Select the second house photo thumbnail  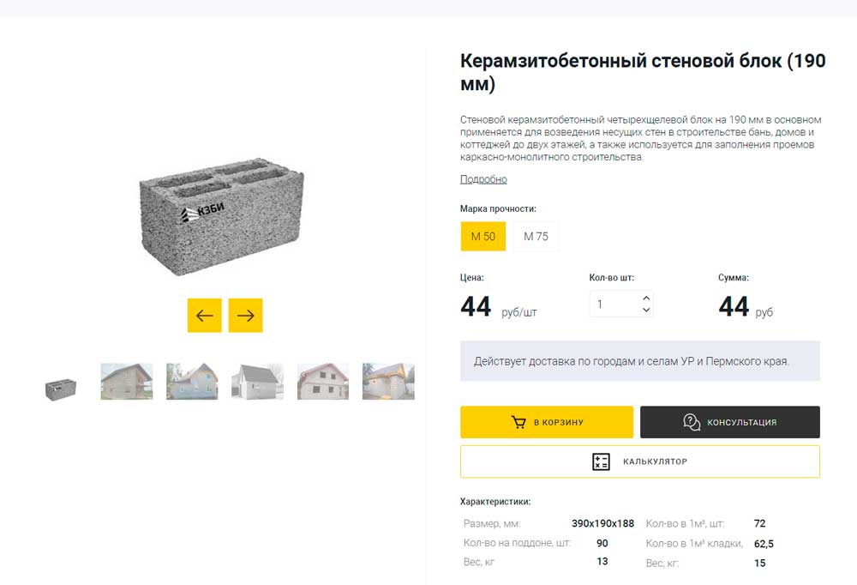[x=192, y=382]
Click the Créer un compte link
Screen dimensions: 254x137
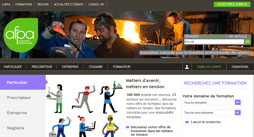pyautogui.click(x=209, y=67)
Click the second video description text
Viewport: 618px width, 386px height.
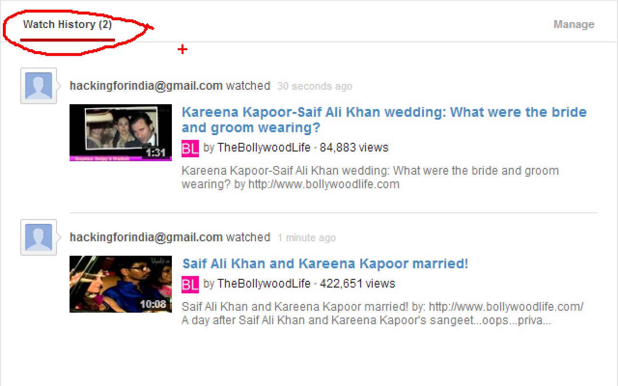pos(382,314)
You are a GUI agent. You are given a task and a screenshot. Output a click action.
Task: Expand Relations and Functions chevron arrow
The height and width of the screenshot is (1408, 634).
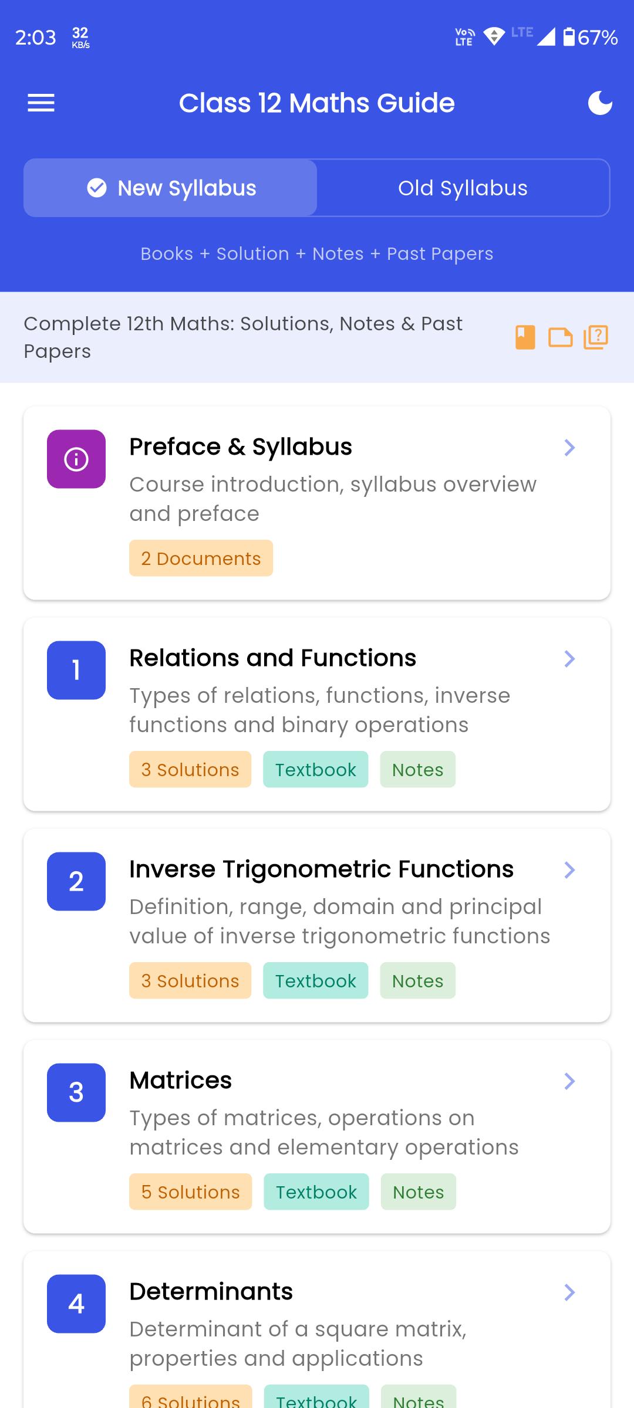click(x=569, y=659)
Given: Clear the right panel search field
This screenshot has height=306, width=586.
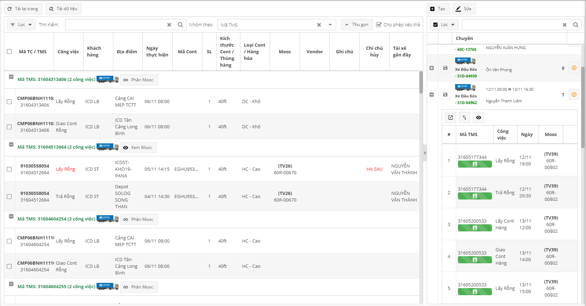Looking at the screenshot, I should pos(564,25).
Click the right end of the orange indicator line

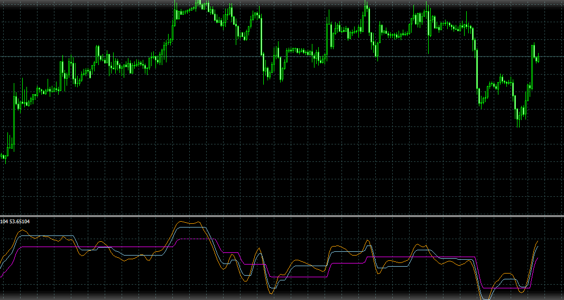click(x=538, y=241)
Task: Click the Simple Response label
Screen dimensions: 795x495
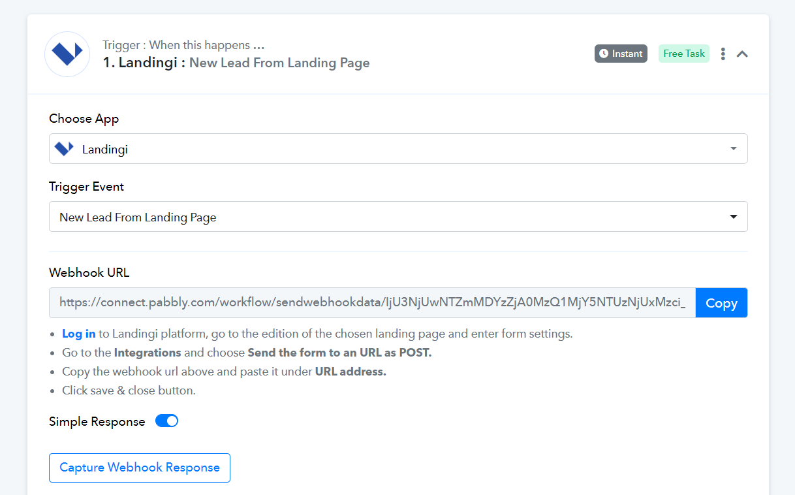Action: [x=97, y=422]
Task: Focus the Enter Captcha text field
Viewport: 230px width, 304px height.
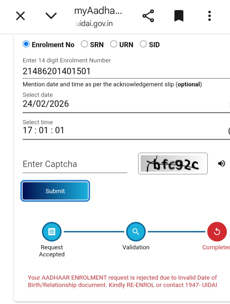Action: (x=75, y=164)
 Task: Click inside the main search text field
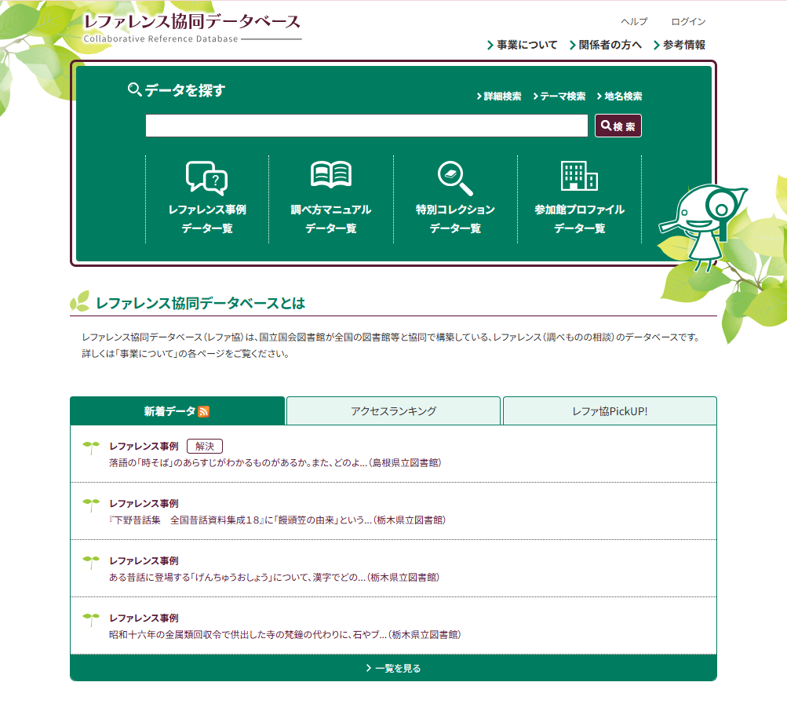(x=366, y=126)
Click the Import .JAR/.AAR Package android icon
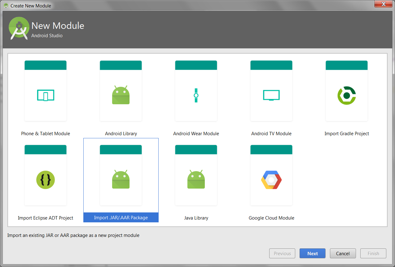The image size is (395, 267). (121, 180)
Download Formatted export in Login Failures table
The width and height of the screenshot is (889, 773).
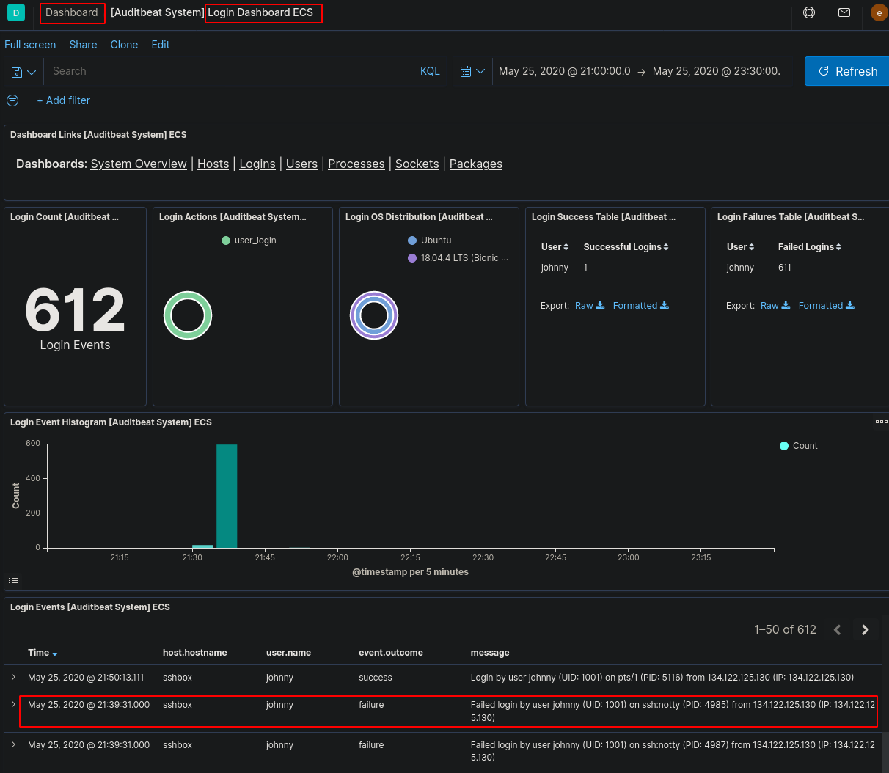(x=826, y=306)
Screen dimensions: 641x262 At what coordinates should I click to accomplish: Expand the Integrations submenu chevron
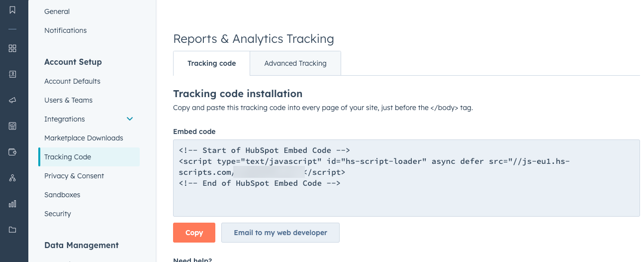point(130,119)
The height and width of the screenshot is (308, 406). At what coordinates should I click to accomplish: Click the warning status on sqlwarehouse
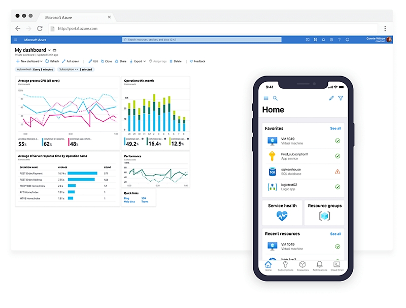[337, 172]
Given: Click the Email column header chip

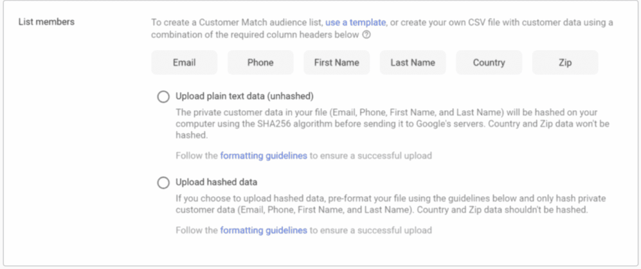Looking at the screenshot, I should point(185,62).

.....

*WHAT TO PRODUCE*:
An answer containing only the lines from the one holding "Click the Import" through the close of the entries above, reproduced exactly and stripped of pictures, is expected.

*EXERCISE ANSWER*:
Click the Import .JAR/.AAR Package android icon
The image size is (395, 267). (121, 180)
Download Formatted export in Login Failures table
The width and height of the screenshot is (889, 773).
(x=826, y=306)
Screen dimensions: 641x262 At what coordinates should I click to accomplish: Expand the Integrations submenu chevron
point(130,119)
The height and width of the screenshot is (308, 406). At what coordinates should I click to accomplish: Click the warning status on sqlwarehouse
[337, 172]
Given: Click the Email column header chip

Looking at the screenshot, I should point(185,62).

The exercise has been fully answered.